York professor awarded nearly $1M for Indigenous metaverse project
Federal funding will go towards further developing immersive video game where players learn the Anishinaabe language, culture and ways of life
TORONTO, June 4, 2024 – Maya Chacaby, a sociology professor at York University’s Glendon Campus, is the recipient of close to $1 million in federal funding for her Indigenous-led metaverse project Biskaabiiyaang: Creating a path towards healing and reconciliation. Rebecca Caines, associate professor in theatre and creative technologies at York’s School of the Arts, Media, Performance & Design (AMPD), is a co-applicant. Robyn O’Loughlin joins the team as co-applicant working within the New Brunswick Ministry of Education. York and the Nokiiwin Tribal Council are also partners in the grant application. The award was created in response to Call to Action 65 to establish a national research program to advance understanding of reconciliation. It is a joint initiative of the Social Sciences and Humanities Research Council (SSHRC) and the National Centre for Truth and Reconciliation.
Chacaby’s immersive virtual game is set in a post-apocalyptic world invaded by linguicidals responsible for the death of the Ojibwe language Anishinaabemowin. It challenges players to learn the language — and save it from extinction — by exploring ruins, listening to the teachings of Elders and taking lessons from nature. Players discover how Indigenous history and culture have a role in returning beauty and magic to this world where Anishinaabe ways of life prevail. As an Indigenous community-led research project, Nokiiwin Tribal Council guides the work ensuring that Indigenous communities are first and foremost in the project’s direction.
“Metaverses, as we see them in the Western world, are spaces where Indigenous people do not exist,” says Chacaby, who is Anishinaabe, Beaver Clan from Kaministiquia (Thunder Bay). “That is a form of colonial erasure happening in these new technologies that I really want to disrupt.” Part of the groundbreaking interdisciplinary research program Connected Minds: Neural and Machine Systems for a Healthy, Just Society, Biskaabiiyaang works to address the impacts of colonization on Indigenous communities, support culture-based healing practices and encourage language reclamation.
Chacaby, a research associate with the Centre for Indigenous Knowledges and Languages, has long promoted Anishinaabe culture and language through courses she’s developed at Glendon. In 2016, for her online classes, she crafted a Dungeons and Dragons-style, card-based role-playing game in Anishinaabemowin. This gamified approach to learning led to soaring proficiency levels, with grammar and other difficult areas of language acquisition becoming easier as students developed characters and completed quests. But Chacaby wanted anyone to have access to this education. That’s where the metaverse came in.
An avid gamer, Chacaby noted how within massively multiplayer online role-playing games (MMORPGs) like World of Warcraft and Fallout, players use and coin terms that are only understood by other users and immediate team members.
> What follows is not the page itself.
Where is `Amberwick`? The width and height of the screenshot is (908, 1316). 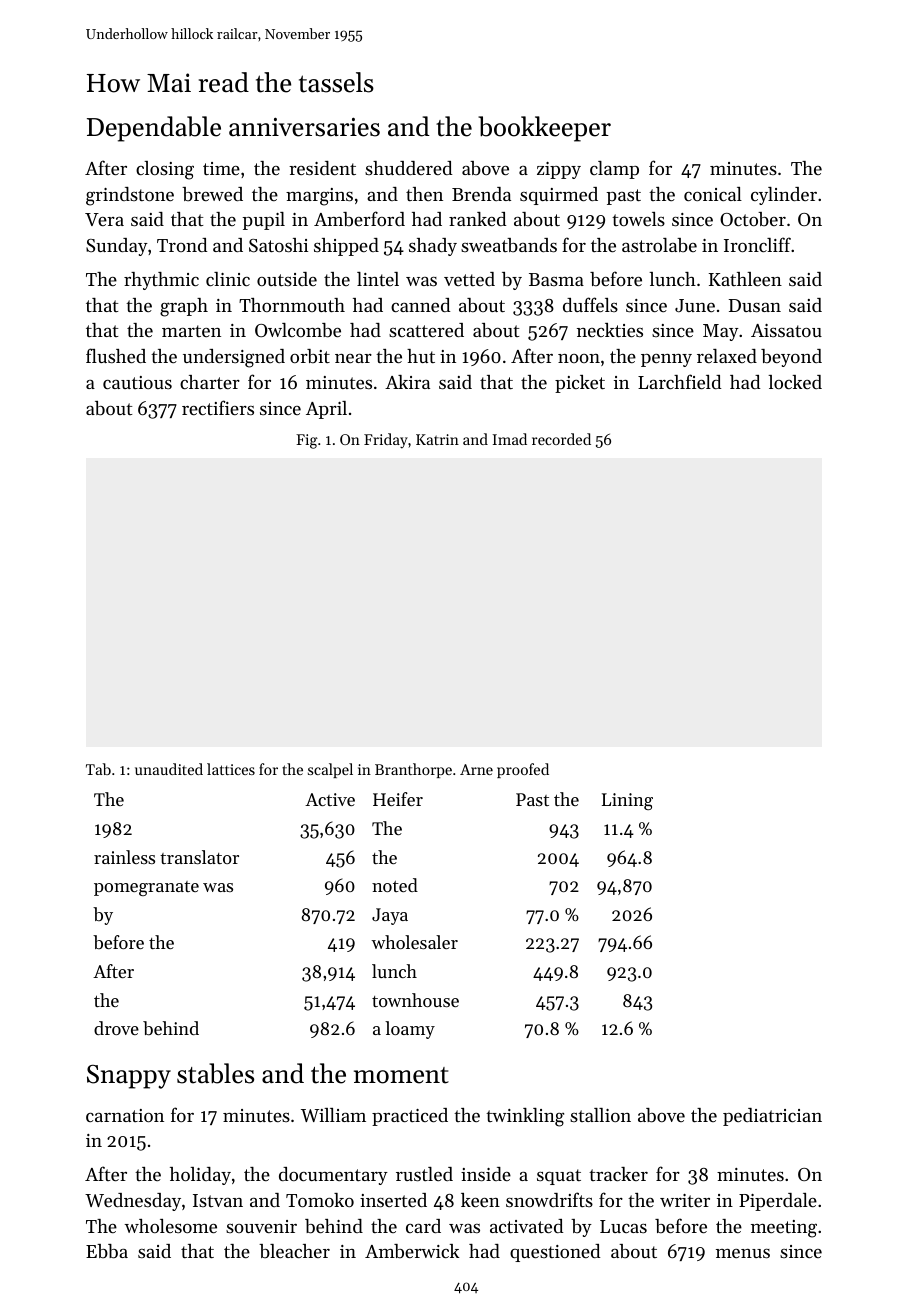 Amberwick is located at coordinates (412, 1251).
That made her realize these virtual worlds were environments ripe for learning. “I thought, ‘If young people can talk in this very sophisticated technical language about a made up world, we can do the exact same thing with the culture’,” says Chacaby.
The project uses research-creation methodologies to build an audio and visual archive that is the foundation of the Biskaabiiyaang metaverse. Scott Baker, the education manager for the Nokiiwin Tribal Council, describes his excitement about Elders’ teachings making their way into the virtual world. “What the SSHRC grant is going to open up for us is to start collecting these stories,” says Baker.
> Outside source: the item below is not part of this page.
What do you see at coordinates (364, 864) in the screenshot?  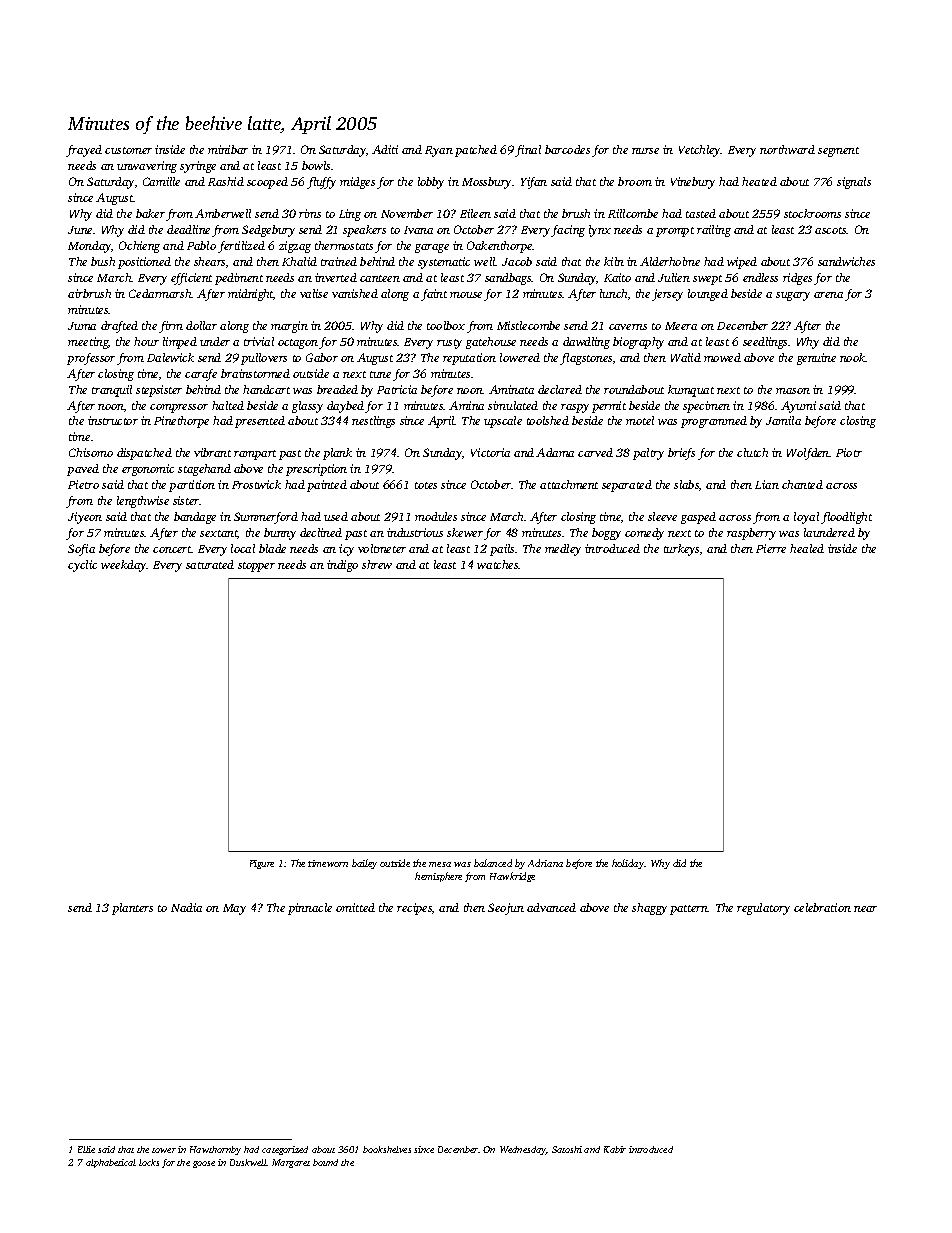 I see `bailey` at bounding box center [364, 864].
“We’re actually documenting stories and teachings, and these will live long beyond when I’m gone,” says Audrey Gilbeau, executive director of the Tribal Council. A co-creation with community Elders and Indigenous youth, the virtual world is a community-built and -owned archive that’s alive, growing and changing. She says that Elders and Knowledge Keepers who have passed away over the past five years, since work on Biskaabiiyaang began, continue to live on in the recordings and stories captured in the project.
The best way for a community to hold an archive is in a format that people can access, says Caines, adding: “The metaverse is the archive.” The researchers have partnered with UniVirtual, a virtual world platform, to build the metaverse and bring the archive to life. Content in the metaverse is based upon Anishinaabe worldview and culture as well as family histories and individuals’ lived experiences. The virtual world is a place where players learn by undertaking quests and interacting with traditional tools and objects, teachings, and language learning modules using culture-based game mechanics.
In partnership with AMPD’s new creative technologies program opening at Markham Campus, undergraduate students, graduate students and postdoctoral research fellows will come together with Indigenous teens from the region to work on the metaverse at the new facilities, as well as gain on-site training in Northern Ontario. Biskaabiiyaang is the first step in a decade-long project running in tandem with the UNESCO International Decade of Indigenous Languages. A multi-year project, it is a direct response to the Truth and Reconciliation Commission Call to Action 65.